What this task involves -
Return each line below that contains the word "screenshot".

Given data -

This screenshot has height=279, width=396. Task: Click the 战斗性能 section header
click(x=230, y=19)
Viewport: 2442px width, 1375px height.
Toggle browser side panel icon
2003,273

==

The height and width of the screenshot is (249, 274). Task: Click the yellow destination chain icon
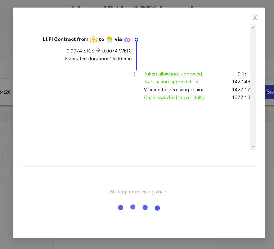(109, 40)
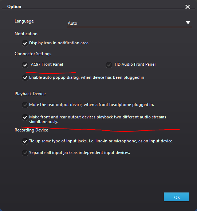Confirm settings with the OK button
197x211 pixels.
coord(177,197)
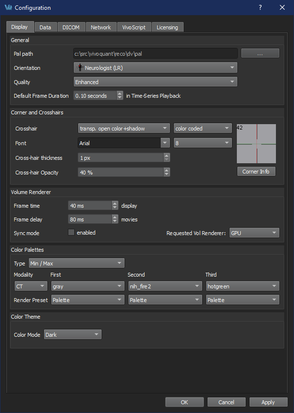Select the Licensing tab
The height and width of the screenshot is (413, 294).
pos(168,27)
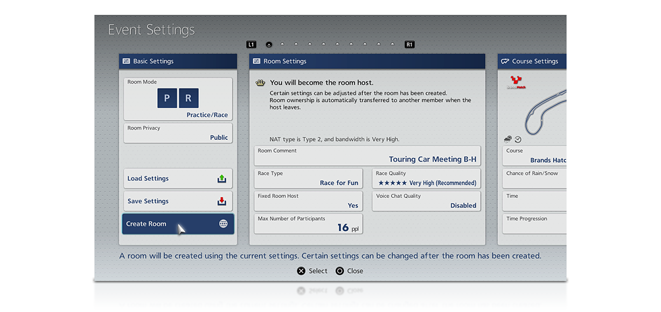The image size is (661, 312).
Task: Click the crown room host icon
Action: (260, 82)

--

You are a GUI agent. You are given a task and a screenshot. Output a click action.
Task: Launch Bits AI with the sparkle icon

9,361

Output below -
This screenshot has height=279, width=396. Task: Click the 战斗性能 section header
The height and width of the screenshot is (249, 274). Task: Click the yellow destination chain icon
The height and width of the screenshot is (413, 294).
You are a GUI agent. You are given a task and a screenshot. Output a click action.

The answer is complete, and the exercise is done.